Com isso, o presidente Lula pretende se reunir com executivos das principais companhias aéreas do país para discutir medidas que possam baratear os preços das passagens. Entre as iniciativas propostas, estão mudanças na fórmula de precificação do querosene de aviação, redução de ações judiciais contra as empresas e novas formas de financiamento.
O cenário atual das empresas aéreas é marcado pela volatilidade cambial e pelos preços do petróleo, com parte dos passivos e custos dolarizados e faturamento em real. A Gol, em particular, enfrenta limitações para expandir sua frota devido a problemas enfrentados pela Boeing, sua fornecedora de aeronaves.
O preço do combustível de aviação representa cerca de um terço dos custos operacionais do setor. Em outra frente, a intenção é atuar com o Poder Judiciário em uma estratégia para reduzir a avalanche de processos movidos nos tribunais contra as companhias aéreas por questões como atrasos e cancelamentos de voos, mesmo quando isso ocorre por motivos alheios à responsabilidade das empresas, como fatores meteorológicos.

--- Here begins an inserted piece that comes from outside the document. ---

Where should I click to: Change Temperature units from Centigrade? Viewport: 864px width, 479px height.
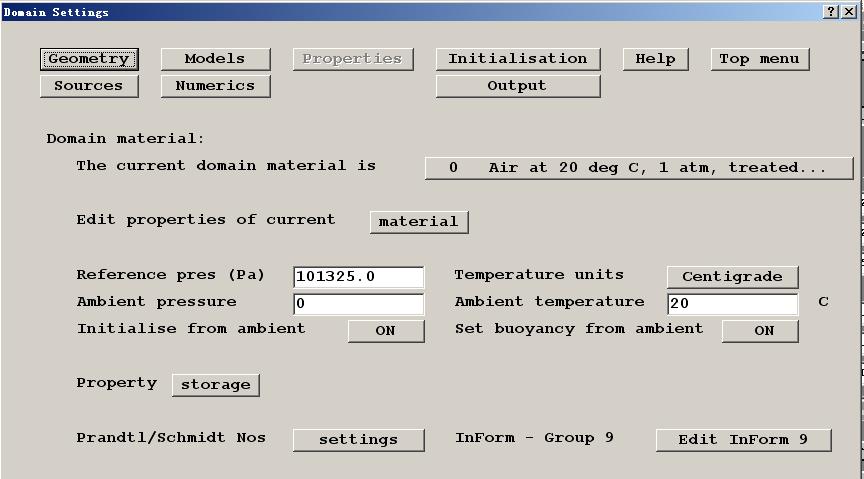point(732,277)
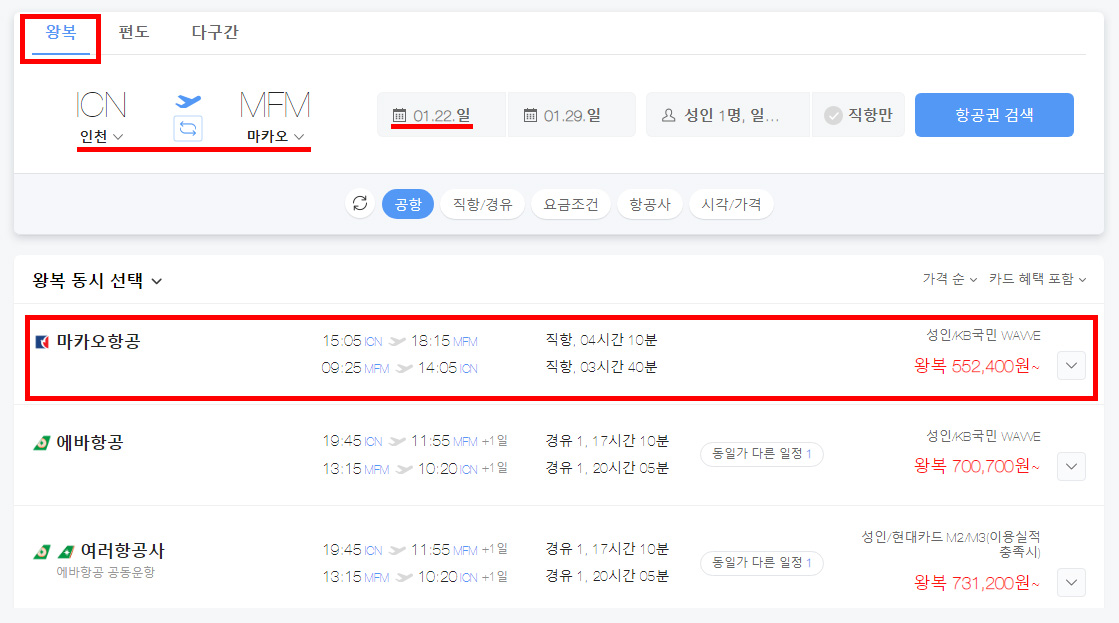Image resolution: width=1119 pixels, height=623 pixels.
Task: Click 동일가 다른 일정 1 for 에바항공
Action: (x=761, y=455)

A reunião prevista entre o presidente Lula e os executivos das companhias aéreas após o Carnaval visa discutir essas medidas, segundo o ministro de Portos e Aeroportos, Silvio Costa Filho.
Demanda aquecida
Enquanto a Gol enfrenta desafios em meio à sua crise financeira, especialistas destacam que a entrada da empresa em recuperação judicial não necessariamente seria má notícia, citando o exemplo da Latam, que se beneficiou do Chapter 11 para reestruturar com sucesso sua dívida com os credores.

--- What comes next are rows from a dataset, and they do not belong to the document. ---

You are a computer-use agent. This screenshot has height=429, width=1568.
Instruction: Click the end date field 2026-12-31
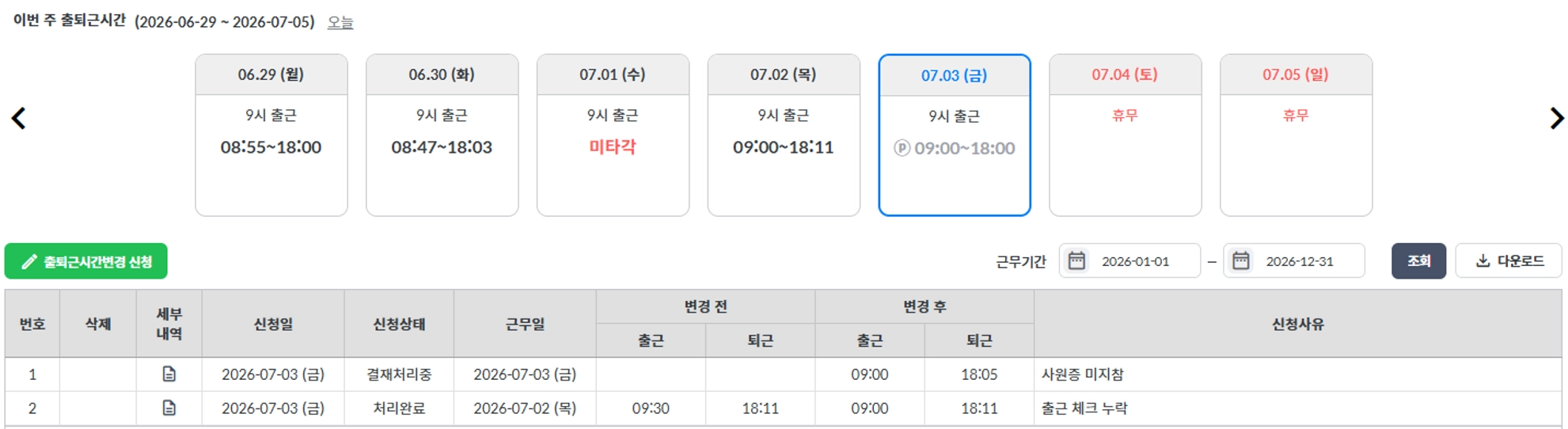[1294, 260]
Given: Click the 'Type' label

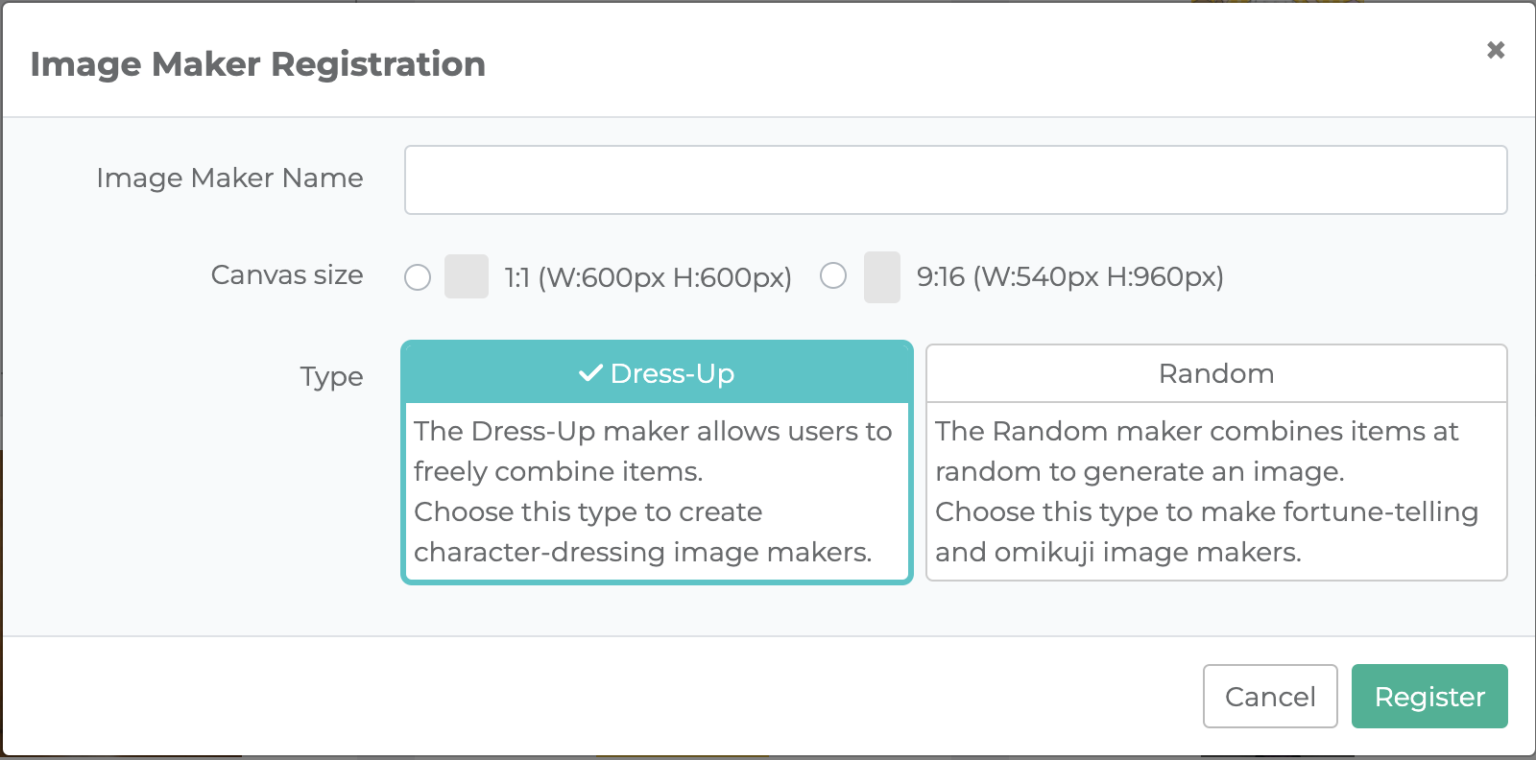Looking at the screenshot, I should pos(331,378).
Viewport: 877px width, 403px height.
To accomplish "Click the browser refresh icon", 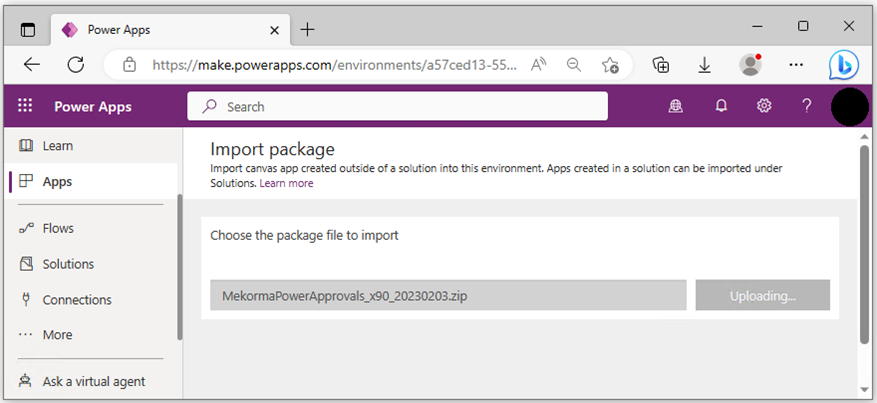I will (75, 64).
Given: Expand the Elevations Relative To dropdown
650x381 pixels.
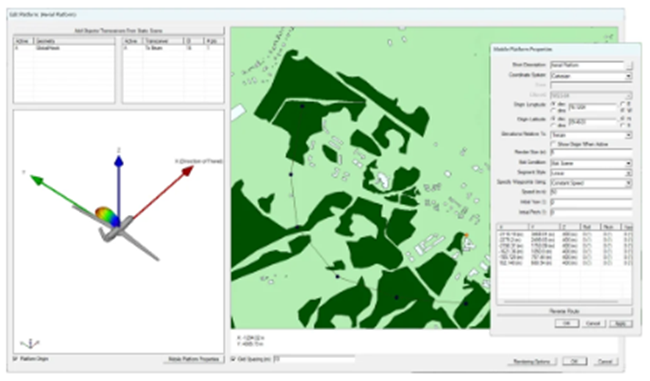Looking at the screenshot, I should (x=591, y=135).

Em junho do ano passado, o presidente da Airbus, Guillaume Faury, afirmou que, em maio, a empresa chegou a ter 20 aviões prontos aguardando apenas os motores para poderem ser entregues aos clientes. Empresas que produziam peças usadas nos motores fecharam e eram companhias muito especializadas, cuja cadeia tem demorado para se reestruturar.

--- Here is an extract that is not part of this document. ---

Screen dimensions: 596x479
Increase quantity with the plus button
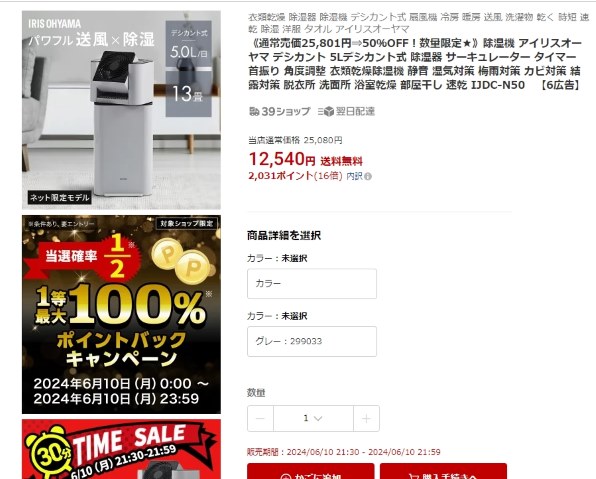(366, 419)
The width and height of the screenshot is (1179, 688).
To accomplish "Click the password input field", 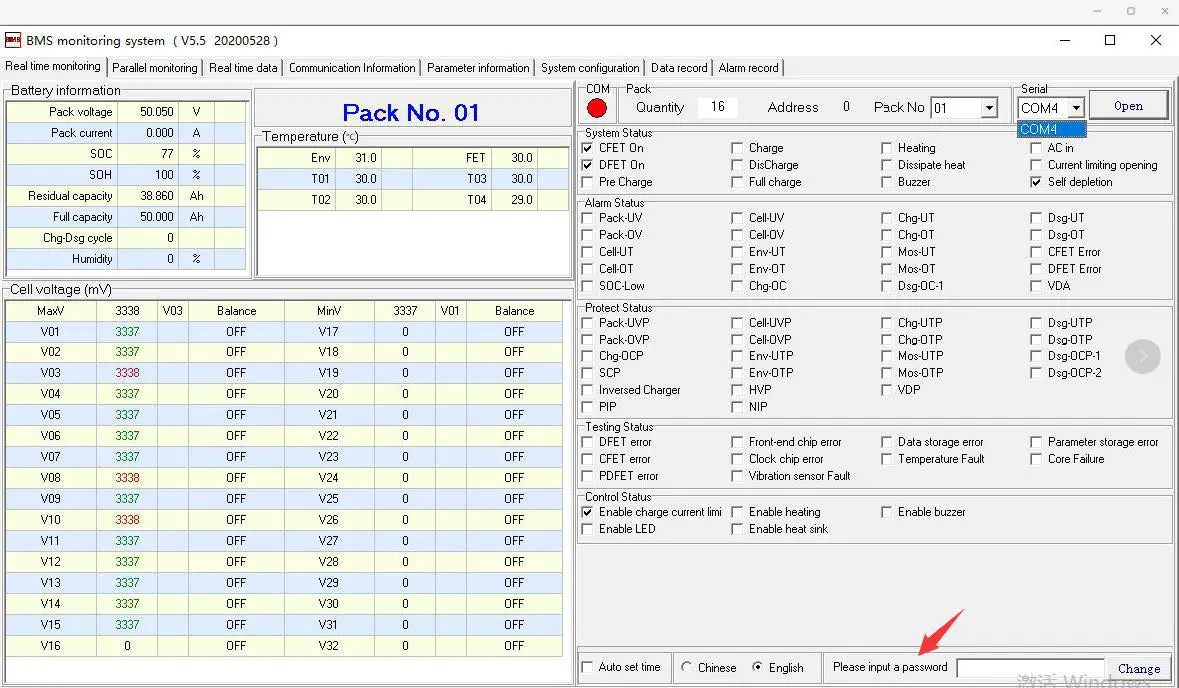I will [x=1030, y=667].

Fornecedora da Azul, a Embraer reconheceu, em novembro, que, por causa da demora para receber motores, não estava conseguindo entregar os jatos como havia planejado, o que afetaria suas margens em 2023.
Sem receber os aviões, as aéreas não conseguem expandir a capacidade e, consequentemente, elevar suas receitas. Uma oferta maior de voos permitiria que elas diluíssem seus custos e ampliassem as margens. Isso seria importante sobretudo neste momento, em que empresas estão gerando caixa apenas para cobrir os custos da operação.
A demanda por parte do setor corporativo mais forte hoje, do que a registrada pré-pandemia (2019), segundo os dados divulgados pela Gol, indica melhora para as empresas. O setor ainda tem muito a entregar no longo prazo, pois o Brasil é um país que voa muito pouco por habitante.